Queste terre nel 1404 passarono sotto il dominio dei Carraresi e, l’anno successivo, sotto quello della Repubblica di San Marco, acquisendo ampia autonomia e registrando un notevole incremento socio-economico.

L’intensificarsi delle bonifiche produsse un progressivo aumento dei terreni coltivabili, destinati a risaia e a vigneto. In questo periodo sorsero numerose ville padronali e grandi corti rurali.

Ricorrenti furono le pestilenze portate dal passaggio di eserciti stranieri a partire dal ’500 e per tutto il ’700.
Con l’arrivo delle truppe napoleoniche, dal 1805 il paese entrò a far parte del distretto di Legnago.

I francesi vennero cacciati dagli austriaci nel 1809 e con l’avvento della dominazione austriaca coincise un periodo di tranquillità e ripresa economica.

Nel novembre del 1866 Isola Rizza entrò a far parte del Regno d’Italia.

All’inizio del Novecento, a causa del peggioramento economico, si registrò un notevole flusso di emigrazione verso le Americhe.

Arte

Da segnalare la pregevole chiesetta del Quattrocento situata in centro al paese ed intitolata a Santa Maria Janua Coeli, decorata con affreschi dell’epoca, fra cui una dolce Madonna con schiere di devoti, attribuita a Giovanni Badile.

Probabilmente, nel tardo medioevo venne edificato in stile romanico il Palazzo Dogana, sull’antico canale Richenza.

La prima villa dei Maffei a Isola Rizza sorse ai primi del ’400, poi passò ai De Medici e quindi ai Ferrari.

Quattrocentesca è anche la villa Pollettini, attuale Municipio, con la facciata Nord in stile neogotico, mentre quella rivolta a Sud conserva l’aspetto originale.
All’interno si trovano dipinti del ’700-’800, fra cui la famosa tempera “La finta malata”, eseguita nella seconda metà dell’Ottocento dal pittore veneziano Giacomo Favretto.

Nel 1535, sui ruderi dell’antica Pieve sorta nel 700, venne costruita la parrocchiale, ristrutturata in stile neoclassico nel 1789 e arricchita di pronao con colonnato.
All’interno sono custoditi un dipinto di Paolo Ottino (1570–1630) e una pala del 1749.

Risalgono ai primi decenni del ’500 la raffinata villa Sagramoso Buri, ora proprietà Ferrari, e le chiuse sul fiume Bussè, costruite nel 1850 in località Gangaion.

Villa Bonanome Bellinato venne costruita nel 1589 con una grande ghiacciaia ben conservata nel brolo.

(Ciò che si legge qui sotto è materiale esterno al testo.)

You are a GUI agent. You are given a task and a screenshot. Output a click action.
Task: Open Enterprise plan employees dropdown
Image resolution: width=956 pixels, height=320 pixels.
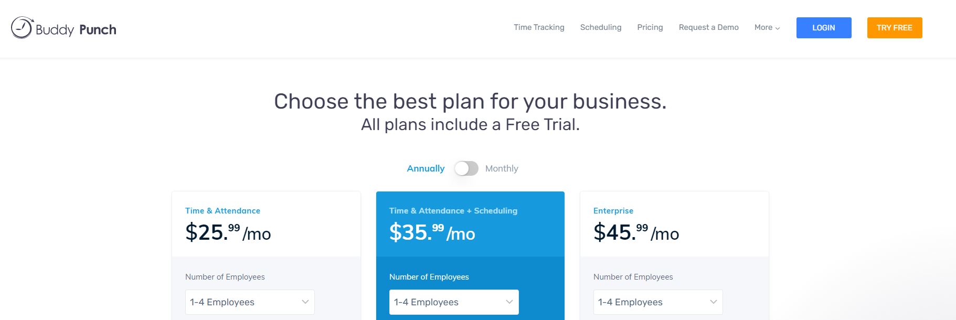658,302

Dello stesso periodo è la villa Martelli, con torre colombara centrale, rimaneggiata un paio di secoli dopo.

Seicentesca è la villa Maffei, caratteristica casa-torre in località Capra, mentre la villa Ferrari, ex Zanetti, con annesso molino, e la villa Mandella sorsero nel corso del ’700.

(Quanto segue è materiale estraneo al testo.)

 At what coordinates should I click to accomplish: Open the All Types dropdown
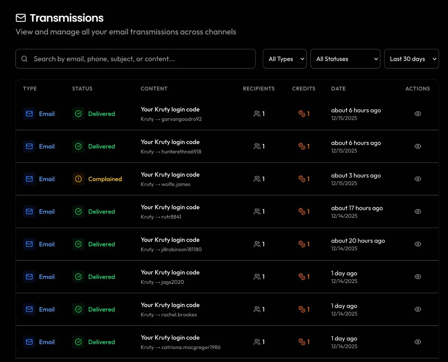click(x=285, y=59)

Da considerare, oltre a ville e palazzi, anche la Corte dominicale Miniscalchi al Casalino, la Pila Polandro (in funzione dal XVII secolo), la Pila “Gangaion” con il mulino e la Pila “Maza”.

Molto particolare e ben conservata è la Croce del Gallo, caratteristica dei cimiteri militari francesi delle guerre napoleoniche.

Economia

L’economia agricola, che da sempre condiziona la vita degli abitanti del paese, si è modificata negli ultimi anni con l’insediamento di medio-piccole industrie con attività di vario genere.

Il comparto agricolo si è diversificato inserendo l’allevamento di polli, suini e bovini.
È inoltre presente un importante caseificio dove si producono formaggi come il Provolone e il Grana Padano.